17. The third of the allegations is that there was a breach in the rules of natural justice. This allegation is not particularised but there is a series of references to both the High Court decision in S157/2002 and some decisions of the Federal Magistrates Court. Interspersed with this material is reference to the applicant's lack of legal knowledge, absence of funds and financial hardship resulting in his inability to retain Counsel. There are also references to material being contained in Tribunal hearing transcript. Again, this was qualified by a statement of the applicant, where it was submitted that he was unable to afford the preparation of a transcript and that was the reason the audio tapes were not filed in the proceedings.

18. Mr Kennett of Counsel appearing for the respondent, filed written submissions. The thrust of the respondent's submissions was that the application appeared to have been prepared from pro forma documents and did not identify any specific feature of the Tribunal's decision as involving error. It was submitted that the following points may be made about the grounds set out in the application.

(i) Grounds 1, 2 and 14 are simply assertions of fact and deal with issues which (if they were relevant) were for the Tribunal to determine. Interestingly, grounds 1 and 2 directly contradict the applicant's claims before the Tribunal (he claimed to be an Awami League member). Ground 14 attacks a "claim" upon which the Tribunal did not rely in the present case.

(ii) Grounds 5, 6, 8 and 9 make general assertions that the Tribunal misunderstood or ignored facts. Even if made out, they would not point to any error capable of founding review in this Court.

(iii) Ground 11 accuses the Tribunal of depending "solely" on country information. It misstates the basis of the Tribunal's decision. The Tribunal referred to country information at some points in its reasoning, but the rejection of the applicant's claims was also based on inconsistencies and deficiencies in his evidence.

(iv) Grounds 3, 4, 7 and 12 identify matters which would lead to review if made out. They are considered further below.

(v) Grounds 10 and 13 allege that the Tribunal erred by not conducting inquiries.
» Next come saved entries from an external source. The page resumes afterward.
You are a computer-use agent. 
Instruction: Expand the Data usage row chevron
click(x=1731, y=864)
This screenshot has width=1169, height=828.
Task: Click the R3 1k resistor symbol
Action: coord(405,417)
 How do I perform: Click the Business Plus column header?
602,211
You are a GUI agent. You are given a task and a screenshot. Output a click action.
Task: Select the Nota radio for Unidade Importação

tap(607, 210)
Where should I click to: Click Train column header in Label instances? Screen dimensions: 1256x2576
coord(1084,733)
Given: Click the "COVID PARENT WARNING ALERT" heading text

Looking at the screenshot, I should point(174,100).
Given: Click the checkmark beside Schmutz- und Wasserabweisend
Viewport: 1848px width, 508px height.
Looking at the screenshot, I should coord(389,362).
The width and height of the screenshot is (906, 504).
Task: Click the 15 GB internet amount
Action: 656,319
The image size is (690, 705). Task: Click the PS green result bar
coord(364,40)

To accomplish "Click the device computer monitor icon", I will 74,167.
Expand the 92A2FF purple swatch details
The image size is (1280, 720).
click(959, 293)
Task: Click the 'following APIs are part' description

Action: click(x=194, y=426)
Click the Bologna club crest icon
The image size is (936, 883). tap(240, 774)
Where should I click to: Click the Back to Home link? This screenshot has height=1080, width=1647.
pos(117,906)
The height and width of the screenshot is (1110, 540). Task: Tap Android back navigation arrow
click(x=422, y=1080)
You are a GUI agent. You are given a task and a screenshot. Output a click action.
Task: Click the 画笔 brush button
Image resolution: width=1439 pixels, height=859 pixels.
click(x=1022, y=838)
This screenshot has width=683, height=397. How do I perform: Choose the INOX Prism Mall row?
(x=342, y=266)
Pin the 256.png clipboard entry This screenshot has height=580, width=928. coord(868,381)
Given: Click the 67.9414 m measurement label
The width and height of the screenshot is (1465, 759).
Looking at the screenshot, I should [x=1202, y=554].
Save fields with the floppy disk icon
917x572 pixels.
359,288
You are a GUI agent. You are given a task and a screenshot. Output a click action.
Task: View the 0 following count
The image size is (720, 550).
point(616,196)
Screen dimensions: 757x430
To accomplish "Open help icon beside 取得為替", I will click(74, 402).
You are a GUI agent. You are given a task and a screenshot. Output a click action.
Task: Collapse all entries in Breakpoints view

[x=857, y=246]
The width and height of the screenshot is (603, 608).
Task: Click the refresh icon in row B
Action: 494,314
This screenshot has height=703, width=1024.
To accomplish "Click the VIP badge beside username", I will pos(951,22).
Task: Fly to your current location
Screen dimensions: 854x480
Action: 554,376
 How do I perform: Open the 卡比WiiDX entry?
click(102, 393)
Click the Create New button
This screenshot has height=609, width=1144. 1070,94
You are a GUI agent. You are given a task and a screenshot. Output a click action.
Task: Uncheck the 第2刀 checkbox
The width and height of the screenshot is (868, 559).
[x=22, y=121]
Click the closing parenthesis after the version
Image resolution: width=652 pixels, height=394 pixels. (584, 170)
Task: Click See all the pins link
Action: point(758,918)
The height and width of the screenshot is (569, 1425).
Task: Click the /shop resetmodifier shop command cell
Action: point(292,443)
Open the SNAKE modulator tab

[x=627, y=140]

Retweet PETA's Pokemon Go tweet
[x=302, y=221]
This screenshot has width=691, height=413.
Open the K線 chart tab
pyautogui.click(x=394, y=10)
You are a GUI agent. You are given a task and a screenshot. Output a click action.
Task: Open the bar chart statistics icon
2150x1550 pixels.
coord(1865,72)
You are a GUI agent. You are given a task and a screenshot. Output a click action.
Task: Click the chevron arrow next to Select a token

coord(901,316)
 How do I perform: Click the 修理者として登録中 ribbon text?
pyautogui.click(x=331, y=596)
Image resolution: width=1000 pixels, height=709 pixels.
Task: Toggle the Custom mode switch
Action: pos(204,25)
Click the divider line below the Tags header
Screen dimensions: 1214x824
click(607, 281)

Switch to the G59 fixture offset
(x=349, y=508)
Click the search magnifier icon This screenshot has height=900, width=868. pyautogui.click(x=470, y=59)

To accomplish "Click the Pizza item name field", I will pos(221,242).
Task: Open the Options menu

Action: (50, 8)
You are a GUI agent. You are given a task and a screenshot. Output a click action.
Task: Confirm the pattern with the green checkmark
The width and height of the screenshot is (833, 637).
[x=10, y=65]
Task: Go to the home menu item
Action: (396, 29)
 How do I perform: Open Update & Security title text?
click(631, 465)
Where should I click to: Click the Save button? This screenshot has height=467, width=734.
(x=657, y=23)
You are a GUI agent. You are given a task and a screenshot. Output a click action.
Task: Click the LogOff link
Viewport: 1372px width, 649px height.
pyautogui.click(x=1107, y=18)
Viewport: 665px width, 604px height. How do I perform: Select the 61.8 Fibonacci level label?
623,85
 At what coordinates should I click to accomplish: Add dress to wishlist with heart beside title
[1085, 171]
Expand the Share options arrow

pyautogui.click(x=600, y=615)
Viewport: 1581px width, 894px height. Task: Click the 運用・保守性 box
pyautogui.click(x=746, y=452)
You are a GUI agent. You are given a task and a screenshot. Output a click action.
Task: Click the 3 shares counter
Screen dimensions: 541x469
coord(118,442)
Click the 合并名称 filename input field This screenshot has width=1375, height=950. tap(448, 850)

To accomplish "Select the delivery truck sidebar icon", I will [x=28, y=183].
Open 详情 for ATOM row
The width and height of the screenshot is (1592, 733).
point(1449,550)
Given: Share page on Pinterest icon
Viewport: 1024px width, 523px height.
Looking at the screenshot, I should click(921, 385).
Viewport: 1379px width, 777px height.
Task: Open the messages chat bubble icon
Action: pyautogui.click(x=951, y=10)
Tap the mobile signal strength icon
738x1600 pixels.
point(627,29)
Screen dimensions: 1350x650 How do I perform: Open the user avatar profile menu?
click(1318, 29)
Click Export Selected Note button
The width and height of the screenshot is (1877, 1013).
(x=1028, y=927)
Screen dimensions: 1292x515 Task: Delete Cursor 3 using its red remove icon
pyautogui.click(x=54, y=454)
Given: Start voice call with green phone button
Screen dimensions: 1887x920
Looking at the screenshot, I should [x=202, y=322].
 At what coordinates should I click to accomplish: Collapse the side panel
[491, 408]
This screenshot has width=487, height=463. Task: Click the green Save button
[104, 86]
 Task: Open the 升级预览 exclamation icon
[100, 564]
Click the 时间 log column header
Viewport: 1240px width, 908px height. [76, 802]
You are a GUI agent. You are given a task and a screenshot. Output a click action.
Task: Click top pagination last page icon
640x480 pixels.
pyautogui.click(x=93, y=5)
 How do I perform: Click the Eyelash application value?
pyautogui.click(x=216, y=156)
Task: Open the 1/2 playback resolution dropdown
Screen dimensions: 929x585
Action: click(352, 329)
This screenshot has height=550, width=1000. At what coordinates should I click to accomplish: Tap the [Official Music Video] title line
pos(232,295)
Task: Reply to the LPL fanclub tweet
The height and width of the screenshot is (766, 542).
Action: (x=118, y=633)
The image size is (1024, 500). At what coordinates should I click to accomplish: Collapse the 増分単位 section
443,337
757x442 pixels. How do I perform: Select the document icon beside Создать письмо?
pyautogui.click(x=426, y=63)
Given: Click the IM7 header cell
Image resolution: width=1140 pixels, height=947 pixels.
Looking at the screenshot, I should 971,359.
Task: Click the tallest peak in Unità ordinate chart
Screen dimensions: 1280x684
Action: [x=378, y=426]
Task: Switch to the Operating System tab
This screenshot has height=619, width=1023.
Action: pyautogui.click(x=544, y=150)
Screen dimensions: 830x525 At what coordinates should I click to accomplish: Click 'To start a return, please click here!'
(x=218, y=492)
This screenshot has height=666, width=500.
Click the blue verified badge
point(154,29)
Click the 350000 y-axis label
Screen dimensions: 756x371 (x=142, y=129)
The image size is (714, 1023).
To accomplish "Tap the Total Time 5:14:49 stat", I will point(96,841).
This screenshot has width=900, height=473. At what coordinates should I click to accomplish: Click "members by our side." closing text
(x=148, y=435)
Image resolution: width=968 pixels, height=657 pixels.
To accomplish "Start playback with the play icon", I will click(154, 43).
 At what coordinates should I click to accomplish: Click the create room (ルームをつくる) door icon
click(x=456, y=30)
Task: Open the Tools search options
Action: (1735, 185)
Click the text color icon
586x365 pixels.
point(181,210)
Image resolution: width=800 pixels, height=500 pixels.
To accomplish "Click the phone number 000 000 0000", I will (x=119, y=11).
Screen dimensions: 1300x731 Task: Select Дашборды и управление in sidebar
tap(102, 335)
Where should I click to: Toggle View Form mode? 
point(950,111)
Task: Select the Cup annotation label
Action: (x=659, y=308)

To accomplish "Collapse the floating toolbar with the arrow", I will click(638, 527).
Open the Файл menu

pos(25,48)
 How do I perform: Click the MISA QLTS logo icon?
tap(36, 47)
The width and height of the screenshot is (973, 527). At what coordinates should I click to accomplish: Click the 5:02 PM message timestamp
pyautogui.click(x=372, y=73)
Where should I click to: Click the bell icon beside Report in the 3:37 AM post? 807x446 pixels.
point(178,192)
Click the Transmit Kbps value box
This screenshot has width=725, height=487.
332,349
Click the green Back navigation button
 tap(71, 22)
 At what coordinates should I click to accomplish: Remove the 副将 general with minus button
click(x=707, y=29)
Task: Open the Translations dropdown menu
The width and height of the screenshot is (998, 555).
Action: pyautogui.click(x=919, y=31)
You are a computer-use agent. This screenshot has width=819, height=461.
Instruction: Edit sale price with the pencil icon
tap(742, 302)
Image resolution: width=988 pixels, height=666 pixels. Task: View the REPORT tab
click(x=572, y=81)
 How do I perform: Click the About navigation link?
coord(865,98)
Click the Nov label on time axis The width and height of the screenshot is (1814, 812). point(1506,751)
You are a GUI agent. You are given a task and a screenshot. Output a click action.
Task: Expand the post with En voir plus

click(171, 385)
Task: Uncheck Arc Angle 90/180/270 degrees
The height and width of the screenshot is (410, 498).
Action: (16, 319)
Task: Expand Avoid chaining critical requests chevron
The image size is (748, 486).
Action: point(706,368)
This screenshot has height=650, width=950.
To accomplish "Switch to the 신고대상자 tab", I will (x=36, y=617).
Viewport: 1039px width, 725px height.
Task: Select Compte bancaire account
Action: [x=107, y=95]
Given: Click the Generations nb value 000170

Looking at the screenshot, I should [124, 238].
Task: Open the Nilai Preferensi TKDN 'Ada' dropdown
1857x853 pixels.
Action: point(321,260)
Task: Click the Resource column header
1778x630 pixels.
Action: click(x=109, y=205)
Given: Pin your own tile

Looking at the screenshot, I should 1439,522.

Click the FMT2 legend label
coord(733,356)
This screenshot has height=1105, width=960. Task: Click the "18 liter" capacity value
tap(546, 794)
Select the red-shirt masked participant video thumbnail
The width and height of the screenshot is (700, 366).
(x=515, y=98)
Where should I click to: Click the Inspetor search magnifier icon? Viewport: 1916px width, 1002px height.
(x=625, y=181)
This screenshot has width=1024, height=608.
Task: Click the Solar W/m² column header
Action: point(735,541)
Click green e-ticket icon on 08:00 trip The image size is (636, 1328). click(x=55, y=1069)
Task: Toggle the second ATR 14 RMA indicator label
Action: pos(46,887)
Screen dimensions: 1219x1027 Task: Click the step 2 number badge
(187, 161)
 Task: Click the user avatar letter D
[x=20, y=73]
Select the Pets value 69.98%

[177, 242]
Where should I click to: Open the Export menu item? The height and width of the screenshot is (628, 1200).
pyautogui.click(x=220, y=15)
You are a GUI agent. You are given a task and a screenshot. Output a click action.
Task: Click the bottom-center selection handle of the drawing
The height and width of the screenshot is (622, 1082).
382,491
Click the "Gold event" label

The Tribunal does not fall into error by declining to use its powers to conduct investigations: WAGJ v Minister for Immigration & Multicultural & Indigenous Affairs [2002 FCAFC 277 at [25]. Ground 13 also attacks a factual conclusion upon which, in the present case, the Tribunal did not rely.

Conclusion

19. The applicant in these proceedings was representing himself and has filed written submissions in Court on the day of the hearing. The nature of these written submissions are described above at para 14-17. The grounds in the original application are vague and unparticularised. It is difficult to see any correlation between the grounds of the application and the written submissions other than in very wide and general terms. There are some general themes which occur in both, but the written submissions do not complement or augment the grounds in any systematic or logical manner. However, where an applicant is self represented the Court must independently consider whether any arguable case based on the material could have been made out: Yo Han Chung v University of Sydney & Ors. The manner in which the grounds have been drafted produce some duplication and overlapping of issues, making it difficult to address the individual issues and ensure that all aspects raised by the applicant have been satisfactorily addressed.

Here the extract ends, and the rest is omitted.